Dr. Penzler shifted uneasily in her seat. “Have you ever fought back, Ray?”

Ray shot a piercing look over to Dr. Penzler. “I’ve… yeah, I’d like to think I have. But that’s not what I’m talking about. There’s us, here in this room. Fine. But the people out there in the world, they treat us like we’re crazy.” He glanced from face to face among the group. “If we’re all alone, there’s no fighting back. But if we were believed… if there was proof…”

Dr. Penzler turned toward Charlie. “That was your idea, too, wasn’t it, Charlie? To get proof?”

Charlie shifted nervously, suddenly on the spot. “It was… yeah.”

“Not anymore?” Dr. Penzler asked.

Charlie looked at Lisa, smiled quietly, then turned to Dr. Penzler. “Some things have come up that kind of… rearranged my priorities,” he said.

“This is so romantic,” Ray scoffed. “Charlie and Lisa. Soul mates. Destined to find each other in the stars. It’s enough to make me puke.”

Charlie felt his anger rise. “Why don’t you lighten up, buddy?” he warned.

“Why don’t I lighten up?” Ray snarled. “Maybe because I’m tired of all this cosmic whining.”

“You know what, Ray?” Cynthia said. “All you ever do is shout down everyone else’s story. So, what’s your story?”

Ray glared at her. “You want my story?” He jerked a pistol from behind his back. “Here’s my story,” he said.

Charlie stepped forward. “Give me that gun, Ray.”

“Not the whole thing,” Ray said quietly. “Just a piece of it.”

Then he fired.

SEATTLE, WASHINGTON

Mary rubbed a smudge from the windshield for a clearer view, then sat back, her hands on the wheel. In the soccer field beyond a line of trees she could see Allie darting along, kicking at the ball. She glanced at her watch. Three-thirty.

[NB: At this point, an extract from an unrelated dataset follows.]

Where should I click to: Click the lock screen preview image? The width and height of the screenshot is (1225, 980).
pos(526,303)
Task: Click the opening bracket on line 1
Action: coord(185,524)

“They should be here by now.”

“Don’t worry, these guys are very punctual.” Wake-man smiled, his gaze following Allie as she moved across the field. “Pretty little girl,” he said.

Mary nodded as a dark car pulled up near the goalpost, two men in sweatshirts in the front seat. “There they are,” she said.

Wakeman watched a third man move along the edge of the field, a jogger in a sweatshirt. “And the rest of the team, right on time.”

“Yes,” Mary said. She opened the door and looked at Wakeman. “Ready, Chet?”

“Ready.”

Wakeman pulled himself from the car and joined Mary, the two of them now heading across the field to where Allie continued to chase the ball until she abruptly stopped, peered at them intently for a moment, then whirled around and began to run.

“Let’s go!” Mary cried as she bounded forward, running with all her strength, joined by the others, all of them converging as Allie fled into the adjoining woods.

Mary could see her racing toward a break in the trees and into the speeding traffic beyond the woods where… the air suddenly congealed and she felt as if she were moving through a thick invisible gelatin, Wakeman lurching ponderously at her side, encased in the suffocating air, everything slowing as if some mysterious force had been drained from the earth, leaving nothing free to move save the little girl she could still see darting deerlike and unencumbered through the otherwise numb and exhausted realm of earth.